— INSTRUCTIONS TO FOLLOW —
From the entries that follow, pick out all lines holding "notifications".

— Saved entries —
• • • • • • •
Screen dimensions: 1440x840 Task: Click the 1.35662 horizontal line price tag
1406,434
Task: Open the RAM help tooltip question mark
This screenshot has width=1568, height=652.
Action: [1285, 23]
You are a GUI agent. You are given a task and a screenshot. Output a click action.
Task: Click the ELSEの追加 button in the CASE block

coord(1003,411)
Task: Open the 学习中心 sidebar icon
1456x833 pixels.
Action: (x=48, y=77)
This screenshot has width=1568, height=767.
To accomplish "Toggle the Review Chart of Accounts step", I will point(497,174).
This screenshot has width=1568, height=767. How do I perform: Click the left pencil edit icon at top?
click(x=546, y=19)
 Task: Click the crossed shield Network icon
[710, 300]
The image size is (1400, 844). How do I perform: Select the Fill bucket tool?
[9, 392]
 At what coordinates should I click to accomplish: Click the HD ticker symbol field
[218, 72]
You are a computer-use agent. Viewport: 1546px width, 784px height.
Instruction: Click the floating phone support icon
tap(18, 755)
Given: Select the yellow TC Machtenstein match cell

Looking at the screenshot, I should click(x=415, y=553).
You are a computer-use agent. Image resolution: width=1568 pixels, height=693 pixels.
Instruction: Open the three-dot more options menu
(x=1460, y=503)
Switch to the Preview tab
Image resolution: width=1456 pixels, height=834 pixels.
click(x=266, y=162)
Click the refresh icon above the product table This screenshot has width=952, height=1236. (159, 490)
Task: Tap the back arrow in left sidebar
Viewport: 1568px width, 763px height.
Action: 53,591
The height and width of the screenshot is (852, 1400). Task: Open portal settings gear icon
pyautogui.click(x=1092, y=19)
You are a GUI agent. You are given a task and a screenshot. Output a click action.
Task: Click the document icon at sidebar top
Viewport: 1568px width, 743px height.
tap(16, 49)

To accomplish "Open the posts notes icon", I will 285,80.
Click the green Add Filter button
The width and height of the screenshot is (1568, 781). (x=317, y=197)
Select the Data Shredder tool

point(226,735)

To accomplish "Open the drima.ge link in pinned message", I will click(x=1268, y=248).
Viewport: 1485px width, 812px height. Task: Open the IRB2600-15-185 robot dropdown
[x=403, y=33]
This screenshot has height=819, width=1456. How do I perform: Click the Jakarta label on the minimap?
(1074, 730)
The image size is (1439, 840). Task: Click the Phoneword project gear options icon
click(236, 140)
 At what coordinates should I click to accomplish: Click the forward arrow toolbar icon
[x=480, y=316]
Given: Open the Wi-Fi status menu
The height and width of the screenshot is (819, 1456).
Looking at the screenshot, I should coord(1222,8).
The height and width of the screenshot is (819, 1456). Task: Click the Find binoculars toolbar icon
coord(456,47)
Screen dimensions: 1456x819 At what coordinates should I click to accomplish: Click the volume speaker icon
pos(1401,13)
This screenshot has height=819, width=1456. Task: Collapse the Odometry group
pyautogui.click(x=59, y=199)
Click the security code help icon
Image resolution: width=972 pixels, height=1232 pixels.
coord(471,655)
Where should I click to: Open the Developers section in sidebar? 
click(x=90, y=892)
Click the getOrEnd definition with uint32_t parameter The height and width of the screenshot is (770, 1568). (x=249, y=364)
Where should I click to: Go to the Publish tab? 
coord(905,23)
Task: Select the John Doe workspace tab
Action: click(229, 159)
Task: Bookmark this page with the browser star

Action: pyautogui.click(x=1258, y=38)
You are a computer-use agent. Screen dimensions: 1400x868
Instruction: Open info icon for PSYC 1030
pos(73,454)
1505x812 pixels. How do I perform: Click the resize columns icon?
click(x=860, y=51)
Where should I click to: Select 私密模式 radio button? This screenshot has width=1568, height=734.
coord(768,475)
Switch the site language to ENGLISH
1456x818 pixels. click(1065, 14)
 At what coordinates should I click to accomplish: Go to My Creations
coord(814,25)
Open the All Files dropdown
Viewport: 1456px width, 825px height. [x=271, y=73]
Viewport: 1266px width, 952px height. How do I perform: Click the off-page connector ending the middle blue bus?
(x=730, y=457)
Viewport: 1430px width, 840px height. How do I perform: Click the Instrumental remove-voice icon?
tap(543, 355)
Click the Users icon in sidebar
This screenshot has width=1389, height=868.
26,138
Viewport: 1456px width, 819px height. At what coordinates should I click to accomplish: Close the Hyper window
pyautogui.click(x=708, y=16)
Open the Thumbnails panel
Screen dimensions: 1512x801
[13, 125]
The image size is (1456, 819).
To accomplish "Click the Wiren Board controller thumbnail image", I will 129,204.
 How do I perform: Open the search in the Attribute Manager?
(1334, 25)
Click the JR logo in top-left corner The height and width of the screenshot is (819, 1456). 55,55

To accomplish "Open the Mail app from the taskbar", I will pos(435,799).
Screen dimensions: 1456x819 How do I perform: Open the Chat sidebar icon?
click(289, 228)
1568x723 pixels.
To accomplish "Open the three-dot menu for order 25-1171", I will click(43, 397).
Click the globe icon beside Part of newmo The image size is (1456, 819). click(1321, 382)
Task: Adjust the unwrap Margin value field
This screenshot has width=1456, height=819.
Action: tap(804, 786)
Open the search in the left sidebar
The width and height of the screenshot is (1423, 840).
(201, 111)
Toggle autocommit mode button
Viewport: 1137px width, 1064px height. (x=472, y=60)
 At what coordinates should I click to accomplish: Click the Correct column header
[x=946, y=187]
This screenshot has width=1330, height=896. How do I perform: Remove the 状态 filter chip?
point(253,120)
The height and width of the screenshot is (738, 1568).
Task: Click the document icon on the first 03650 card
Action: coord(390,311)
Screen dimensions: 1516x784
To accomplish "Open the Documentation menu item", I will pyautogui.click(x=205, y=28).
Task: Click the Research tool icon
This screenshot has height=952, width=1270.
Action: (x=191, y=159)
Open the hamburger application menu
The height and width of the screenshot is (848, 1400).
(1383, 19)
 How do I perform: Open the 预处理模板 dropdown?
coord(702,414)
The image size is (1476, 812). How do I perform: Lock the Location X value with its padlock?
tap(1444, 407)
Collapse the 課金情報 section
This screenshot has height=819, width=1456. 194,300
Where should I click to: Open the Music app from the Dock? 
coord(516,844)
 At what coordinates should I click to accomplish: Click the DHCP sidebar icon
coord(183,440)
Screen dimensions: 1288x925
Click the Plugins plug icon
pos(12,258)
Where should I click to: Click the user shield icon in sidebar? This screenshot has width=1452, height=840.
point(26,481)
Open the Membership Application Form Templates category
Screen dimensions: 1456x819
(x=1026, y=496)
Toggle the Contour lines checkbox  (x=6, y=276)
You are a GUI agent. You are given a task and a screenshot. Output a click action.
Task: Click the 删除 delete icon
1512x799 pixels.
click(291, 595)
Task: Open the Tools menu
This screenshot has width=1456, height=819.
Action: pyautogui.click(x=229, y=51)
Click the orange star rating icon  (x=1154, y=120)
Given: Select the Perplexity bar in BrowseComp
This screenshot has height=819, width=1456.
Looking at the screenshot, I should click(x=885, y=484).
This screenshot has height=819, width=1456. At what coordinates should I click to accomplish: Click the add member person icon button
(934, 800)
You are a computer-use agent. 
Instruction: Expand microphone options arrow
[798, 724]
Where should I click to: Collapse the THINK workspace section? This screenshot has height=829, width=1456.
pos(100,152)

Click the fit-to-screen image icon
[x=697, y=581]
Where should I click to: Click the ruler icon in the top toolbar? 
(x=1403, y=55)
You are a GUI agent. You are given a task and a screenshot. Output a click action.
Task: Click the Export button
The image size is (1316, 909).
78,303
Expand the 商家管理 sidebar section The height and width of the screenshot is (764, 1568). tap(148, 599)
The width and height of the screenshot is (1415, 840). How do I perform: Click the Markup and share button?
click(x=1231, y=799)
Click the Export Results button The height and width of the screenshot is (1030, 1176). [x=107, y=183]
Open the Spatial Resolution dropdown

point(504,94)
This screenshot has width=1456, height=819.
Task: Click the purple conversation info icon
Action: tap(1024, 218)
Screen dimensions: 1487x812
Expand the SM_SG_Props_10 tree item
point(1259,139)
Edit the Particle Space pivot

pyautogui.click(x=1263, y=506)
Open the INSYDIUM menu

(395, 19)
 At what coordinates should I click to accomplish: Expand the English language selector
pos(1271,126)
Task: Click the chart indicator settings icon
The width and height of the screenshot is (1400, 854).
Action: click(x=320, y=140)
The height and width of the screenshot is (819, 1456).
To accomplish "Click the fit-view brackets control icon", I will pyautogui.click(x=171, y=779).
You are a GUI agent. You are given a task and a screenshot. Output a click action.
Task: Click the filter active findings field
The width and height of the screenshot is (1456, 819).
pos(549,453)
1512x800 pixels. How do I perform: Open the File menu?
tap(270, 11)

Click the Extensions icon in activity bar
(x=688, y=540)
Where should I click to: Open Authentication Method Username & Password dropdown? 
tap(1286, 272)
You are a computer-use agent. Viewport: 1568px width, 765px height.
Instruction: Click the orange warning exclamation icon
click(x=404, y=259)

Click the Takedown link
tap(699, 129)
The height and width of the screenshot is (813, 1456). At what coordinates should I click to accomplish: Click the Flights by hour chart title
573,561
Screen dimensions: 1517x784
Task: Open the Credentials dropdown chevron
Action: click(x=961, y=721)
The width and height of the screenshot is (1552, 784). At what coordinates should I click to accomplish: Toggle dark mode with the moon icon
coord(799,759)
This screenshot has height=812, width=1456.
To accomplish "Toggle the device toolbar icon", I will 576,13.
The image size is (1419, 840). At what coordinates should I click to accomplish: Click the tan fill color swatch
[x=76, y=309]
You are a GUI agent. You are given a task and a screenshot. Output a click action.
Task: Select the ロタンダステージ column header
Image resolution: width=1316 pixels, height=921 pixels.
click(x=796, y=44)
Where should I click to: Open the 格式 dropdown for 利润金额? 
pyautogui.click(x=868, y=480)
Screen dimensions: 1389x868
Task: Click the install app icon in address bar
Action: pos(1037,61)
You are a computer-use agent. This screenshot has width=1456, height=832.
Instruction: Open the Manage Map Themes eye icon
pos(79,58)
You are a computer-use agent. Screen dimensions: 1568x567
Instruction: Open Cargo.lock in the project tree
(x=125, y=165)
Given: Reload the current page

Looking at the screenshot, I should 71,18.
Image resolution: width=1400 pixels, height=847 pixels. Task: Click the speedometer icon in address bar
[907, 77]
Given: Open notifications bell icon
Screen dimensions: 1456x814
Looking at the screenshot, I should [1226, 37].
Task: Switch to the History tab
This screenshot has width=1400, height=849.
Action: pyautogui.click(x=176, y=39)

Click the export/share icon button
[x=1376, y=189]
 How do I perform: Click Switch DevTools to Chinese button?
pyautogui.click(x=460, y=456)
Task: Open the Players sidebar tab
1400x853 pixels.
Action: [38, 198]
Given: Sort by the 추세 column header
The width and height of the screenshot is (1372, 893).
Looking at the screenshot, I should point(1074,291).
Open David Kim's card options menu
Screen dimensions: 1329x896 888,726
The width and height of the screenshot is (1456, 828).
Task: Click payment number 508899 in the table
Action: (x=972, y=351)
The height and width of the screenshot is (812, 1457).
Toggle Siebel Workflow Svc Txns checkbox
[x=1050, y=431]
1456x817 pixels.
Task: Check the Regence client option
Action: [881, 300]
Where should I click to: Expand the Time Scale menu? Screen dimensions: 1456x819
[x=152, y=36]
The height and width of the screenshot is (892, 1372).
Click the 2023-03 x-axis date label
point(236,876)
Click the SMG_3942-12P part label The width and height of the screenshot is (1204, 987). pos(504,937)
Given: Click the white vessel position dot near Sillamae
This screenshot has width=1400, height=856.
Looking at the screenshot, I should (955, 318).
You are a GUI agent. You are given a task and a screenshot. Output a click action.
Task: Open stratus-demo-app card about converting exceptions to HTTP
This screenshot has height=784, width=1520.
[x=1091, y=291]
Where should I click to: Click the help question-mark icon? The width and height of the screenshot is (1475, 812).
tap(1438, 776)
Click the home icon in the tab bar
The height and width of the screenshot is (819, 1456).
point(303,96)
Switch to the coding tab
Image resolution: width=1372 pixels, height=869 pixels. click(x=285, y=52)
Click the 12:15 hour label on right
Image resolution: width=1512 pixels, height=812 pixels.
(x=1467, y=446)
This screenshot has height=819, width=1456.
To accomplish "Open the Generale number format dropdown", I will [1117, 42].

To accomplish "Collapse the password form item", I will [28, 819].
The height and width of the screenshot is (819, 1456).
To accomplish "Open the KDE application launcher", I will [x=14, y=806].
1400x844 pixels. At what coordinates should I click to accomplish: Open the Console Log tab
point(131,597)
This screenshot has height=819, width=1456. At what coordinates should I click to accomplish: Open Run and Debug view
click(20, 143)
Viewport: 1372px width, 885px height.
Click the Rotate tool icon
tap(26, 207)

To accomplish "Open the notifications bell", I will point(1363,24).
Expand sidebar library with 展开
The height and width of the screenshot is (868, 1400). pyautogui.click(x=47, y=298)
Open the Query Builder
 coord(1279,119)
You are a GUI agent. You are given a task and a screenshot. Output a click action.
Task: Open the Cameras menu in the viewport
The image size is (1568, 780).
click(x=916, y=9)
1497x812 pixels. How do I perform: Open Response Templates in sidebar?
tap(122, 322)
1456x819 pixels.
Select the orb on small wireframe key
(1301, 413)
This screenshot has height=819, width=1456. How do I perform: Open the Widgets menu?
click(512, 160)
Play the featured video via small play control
• • • • • • •
— WRITTEN REPLY —
Given: Open notifications bell icon
To accomplish "Open the notifications bell", I will point(1363,24).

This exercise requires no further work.